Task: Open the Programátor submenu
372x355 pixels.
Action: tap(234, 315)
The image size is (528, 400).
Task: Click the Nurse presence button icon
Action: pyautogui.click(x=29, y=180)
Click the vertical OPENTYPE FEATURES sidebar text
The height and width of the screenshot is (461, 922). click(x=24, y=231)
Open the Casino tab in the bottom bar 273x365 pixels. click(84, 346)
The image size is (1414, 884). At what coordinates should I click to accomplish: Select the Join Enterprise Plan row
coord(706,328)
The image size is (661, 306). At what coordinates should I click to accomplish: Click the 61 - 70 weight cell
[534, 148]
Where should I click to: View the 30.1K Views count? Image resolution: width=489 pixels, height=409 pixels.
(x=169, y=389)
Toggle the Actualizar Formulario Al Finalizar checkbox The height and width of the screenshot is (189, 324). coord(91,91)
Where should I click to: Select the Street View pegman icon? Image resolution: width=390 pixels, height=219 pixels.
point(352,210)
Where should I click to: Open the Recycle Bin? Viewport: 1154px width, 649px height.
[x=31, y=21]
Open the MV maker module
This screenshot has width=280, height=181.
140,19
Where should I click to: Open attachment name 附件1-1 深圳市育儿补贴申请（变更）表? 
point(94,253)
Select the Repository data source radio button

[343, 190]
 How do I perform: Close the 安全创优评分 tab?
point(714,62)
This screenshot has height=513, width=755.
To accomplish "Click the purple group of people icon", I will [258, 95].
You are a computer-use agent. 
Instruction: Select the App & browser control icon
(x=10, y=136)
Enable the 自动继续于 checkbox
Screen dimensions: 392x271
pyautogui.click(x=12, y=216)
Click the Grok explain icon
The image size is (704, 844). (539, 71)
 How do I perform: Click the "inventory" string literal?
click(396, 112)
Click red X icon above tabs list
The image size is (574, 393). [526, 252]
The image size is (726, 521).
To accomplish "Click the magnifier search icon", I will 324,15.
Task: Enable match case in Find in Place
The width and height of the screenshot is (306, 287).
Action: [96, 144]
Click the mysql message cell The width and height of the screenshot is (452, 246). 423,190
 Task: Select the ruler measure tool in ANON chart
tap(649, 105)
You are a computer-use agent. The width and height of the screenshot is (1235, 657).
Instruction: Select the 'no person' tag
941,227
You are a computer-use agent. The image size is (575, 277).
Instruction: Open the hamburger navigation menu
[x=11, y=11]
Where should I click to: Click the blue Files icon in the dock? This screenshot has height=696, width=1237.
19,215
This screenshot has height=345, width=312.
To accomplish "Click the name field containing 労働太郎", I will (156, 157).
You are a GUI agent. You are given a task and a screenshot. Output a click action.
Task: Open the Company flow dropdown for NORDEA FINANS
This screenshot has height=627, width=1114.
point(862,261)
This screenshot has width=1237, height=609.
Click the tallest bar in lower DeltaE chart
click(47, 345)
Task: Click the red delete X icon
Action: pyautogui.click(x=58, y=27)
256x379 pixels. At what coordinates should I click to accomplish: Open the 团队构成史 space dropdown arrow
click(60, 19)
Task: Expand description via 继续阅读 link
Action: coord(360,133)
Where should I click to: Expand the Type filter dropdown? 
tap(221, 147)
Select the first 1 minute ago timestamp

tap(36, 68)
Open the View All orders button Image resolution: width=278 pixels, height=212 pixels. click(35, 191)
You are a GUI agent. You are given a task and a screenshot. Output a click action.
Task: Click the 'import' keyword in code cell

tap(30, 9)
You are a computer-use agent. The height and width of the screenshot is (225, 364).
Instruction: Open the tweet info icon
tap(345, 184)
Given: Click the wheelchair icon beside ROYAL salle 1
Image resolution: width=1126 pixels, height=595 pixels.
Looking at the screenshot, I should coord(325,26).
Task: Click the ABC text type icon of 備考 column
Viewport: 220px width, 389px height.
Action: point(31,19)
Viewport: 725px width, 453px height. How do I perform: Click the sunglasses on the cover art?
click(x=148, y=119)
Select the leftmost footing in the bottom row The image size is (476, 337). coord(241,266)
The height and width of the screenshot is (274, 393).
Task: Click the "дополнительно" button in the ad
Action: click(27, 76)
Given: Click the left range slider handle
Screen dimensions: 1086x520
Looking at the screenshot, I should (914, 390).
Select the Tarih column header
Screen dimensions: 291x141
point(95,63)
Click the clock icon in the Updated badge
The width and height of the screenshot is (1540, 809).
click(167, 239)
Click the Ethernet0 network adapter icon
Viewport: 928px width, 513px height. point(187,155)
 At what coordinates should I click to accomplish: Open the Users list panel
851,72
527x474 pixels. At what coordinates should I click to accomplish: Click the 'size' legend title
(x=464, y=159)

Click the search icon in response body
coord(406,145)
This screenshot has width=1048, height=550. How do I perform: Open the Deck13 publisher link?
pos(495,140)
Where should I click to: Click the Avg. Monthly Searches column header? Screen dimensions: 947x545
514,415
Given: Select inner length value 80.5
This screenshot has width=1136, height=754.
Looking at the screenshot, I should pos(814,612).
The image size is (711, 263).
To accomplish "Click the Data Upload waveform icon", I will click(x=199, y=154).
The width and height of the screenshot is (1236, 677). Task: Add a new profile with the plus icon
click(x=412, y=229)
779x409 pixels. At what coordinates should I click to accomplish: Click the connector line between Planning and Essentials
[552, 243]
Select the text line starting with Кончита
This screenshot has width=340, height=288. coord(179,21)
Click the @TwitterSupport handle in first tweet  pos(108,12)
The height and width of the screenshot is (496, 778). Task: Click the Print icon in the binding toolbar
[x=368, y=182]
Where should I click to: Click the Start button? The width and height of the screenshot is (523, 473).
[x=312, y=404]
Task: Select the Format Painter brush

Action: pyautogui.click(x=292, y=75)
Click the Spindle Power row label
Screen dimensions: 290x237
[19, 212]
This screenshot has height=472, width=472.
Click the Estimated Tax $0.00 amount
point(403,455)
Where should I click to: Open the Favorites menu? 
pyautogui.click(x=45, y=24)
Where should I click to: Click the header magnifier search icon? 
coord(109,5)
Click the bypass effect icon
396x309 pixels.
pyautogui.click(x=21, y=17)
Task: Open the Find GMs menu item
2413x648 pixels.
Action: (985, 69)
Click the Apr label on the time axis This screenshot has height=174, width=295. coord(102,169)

###

- _Activity_
Retype every record above exactly as written.

- _Exercise result_
Task: Open the Programátor submenu
372x355 pixels.
Action: tap(234, 315)
The image size is (528, 400).
Task: Click the Nurse presence button icon
Action: pyautogui.click(x=29, y=180)
Click the vertical OPENTYPE FEATURES sidebar text
The height and width of the screenshot is (461, 922). click(x=24, y=231)
Open the Casino tab in the bottom bar 273x365 pixels. click(84, 346)
The image size is (1414, 884). At what coordinates should I click to accomplish: Select the Join Enterprise Plan row
coord(706,328)
The image size is (661, 306). At what coordinates should I click to accomplish: Click the 61 - 70 weight cell
[534, 148]
Where should I click to: View the 30.1K Views count? Image resolution: width=489 pixels, height=409 pixels.
(x=169, y=389)
Toggle the Actualizar Formulario Al Finalizar checkbox The height and width of the screenshot is (189, 324). coord(91,91)
Where should I click to: Select the Street View pegman icon? Image resolution: width=390 pixels, height=219 pixels.
point(352,210)
Where should I click to: Open the Recycle Bin? Viewport: 1154px width, 649px height.
[x=31, y=21]
Open the MV maker module
This screenshot has width=280, height=181.
140,19
Where should I click to: Open attachment name 附件1-1 深圳市育儿补贴申请（变更）表? 
point(94,253)
Select the Repository data source radio button

[343, 190]
 How do I perform: Close the 安全创优评分 tab?
point(714,62)
This screenshot has height=513, width=755.
To accomplish "Click the purple group of people icon", I will [258, 95].
You are a computer-use agent. 
Instruction: Select the App & browser control icon
(x=10, y=136)
Enable the 自动继续于 checkbox
Screen dimensions: 392x271
pyautogui.click(x=12, y=216)
Click the Grok explain icon
The image size is (704, 844). (539, 71)
 How do I perform: Click the "inventory" string literal?
click(396, 112)
Click red X icon above tabs list
The image size is (574, 393). [526, 252]
The image size is (726, 521).
To accomplish "Click the magnifier search icon", I will 324,15.
Task: Enable match case in Find in Place
The width and height of the screenshot is (306, 287).
Action: [96, 144]
Click the mysql message cell The width and height of the screenshot is (452, 246). 423,190
 Task: Select the ruler measure tool in ANON chart
tap(649, 105)
You are a computer-use agent. The width and height of the screenshot is (1235, 657).
Instruction: Select the 'no person' tag
941,227
You are a computer-use agent. The image size is (575, 277).
Instruction: Open the hamburger navigation menu
[x=11, y=11]
Where should I click to: Click the blue Files icon in the dock? This screenshot has height=696, width=1237.
19,215
This screenshot has height=345, width=312.
To accomplish "Click the name field containing 労働太郎", I will (156, 157).
You are a GUI agent. You are given a task and a screenshot. Output a click action.
Task: Open the Company flow dropdown for NORDEA FINANS
This screenshot has height=627, width=1114.
point(862,261)
This screenshot has width=1237, height=609.
Click the tallest bar in lower DeltaE chart
click(47, 345)
Task: Click the red delete X icon
Action: pyautogui.click(x=58, y=27)
256x379 pixels. At what coordinates should I click to accomplish: Open the 团队构成史 space dropdown arrow
click(60, 19)
Task: Expand description via 继续阅读 link
Action: coord(360,133)
Where should I click to: Expand the Type filter dropdown? 
tap(221, 147)
Select the first 1 minute ago timestamp

tap(36, 68)
Open the View All orders button Image resolution: width=278 pixels, height=212 pixels. click(35, 191)
You are a GUI agent. You are given a task and a screenshot. Output a click action.
Task: Click the 'import' keyword in code cell

tap(30, 9)
You are a computer-use agent. The height and width of the screenshot is (225, 364).
Instruction: Open the tweet info icon
tap(345, 184)
Given: Click the wheelchair icon beside ROYAL salle 1
Image resolution: width=1126 pixels, height=595 pixels.
Looking at the screenshot, I should coord(325,26).
Task: Click the ABC text type icon of 備考 column
Viewport: 220px width, 389px height.
Action: point(31,19)
Viewport: 725px width, 453px height. How do I perform: Click the sunglasses on the cover art?
click(x=148, y=119)
Select the leftmost footing in the bottom row The image size is (476, 337). coord(241,266)
The height and width of the screenshot is (274, 393).
Task: Click the "дополнительно" button in the ad
Action: click(27, 76)
Given: Click the left range slider handle
Screen dimensions: 1086x520
Looking at the screenshot, I should (914, 390).
Select the Tarih column header
Screen dimensions: 291x141
point(95,63)
Click the clock icon in the Updated badge
The width and height of the screenshot is (1540, 809).
click(167, 239)
Click the Ethernet0 network adapter icon
Viewport: 928px width, 513px height. point(187,155)
 At what coordinates should I click to accomplish: Open the Users list panel
851,72
527x474 pixels. At what coordinates should I click to accomplish: Click the 'size' legend title
(x=464, y=159)

Click the search icon in response body
coord(406,145)
This screenshot has width=1048, height=550. How do I perform: Open the Deck13 publisher link?
pos(495,140)
Where should I click to: Click the Avg. Monthly Searches column header? Screen dimensions: 947x545
514,415
Given: Select inner length value 80.5
This screenshot has width=1136, height=754.
Looking at the screenshot, I should pos(814,612).
The image size is (711, 263).
To accomplish "Click the Data Upload waveform icon", I will click(x=199, y=154).
The width and height of the screenshot is (1236, 677). Task: Add a new profile with the plus icon
click(x=412, y=229)
779x409 pixels. At what coordinates should I click to accomplish: Click the connector line between Planning and Essentials
[552, 243]
Select the text line starting with Кончита
This screenshot has width=340, height=288. coord(179,21)
Click the @TwitterSupport handle in first tweet  pos(108,12)
The height and width of the screenshot is (496, 778). Task: Click the Print icon in the binding toolbar
[x=368, y=182]
Where should I click to: Click the Start button? The width and height of the screenshot is (523, 473).
[x=312, y=404]
Task: Select the Format Painter brush

Action: pyautogui.click(x=292, y=75)
Click the Spindle Power row label
Screen dimensions: 290x237
[19, 212]
This screenshot has height=472, width=472.
Click the Estimated Tax $0.00 amount
point(403,455)
Where should I click to: Open the Favorites menu? 
pyautogui.click(x=45, y=24)
Where should I click to: Click the header magnifier search icon? 
coord(109,5)
Click the bypass effect icon
396x309 pixels.
pyautogui.click(x=21, y=17)
Task: Open the Find GMs menu item
2413x648 pixels.
Action: (985, 69)
Click the Apr label on the time axis This screenshot has height=174, width=295. coord(102,169)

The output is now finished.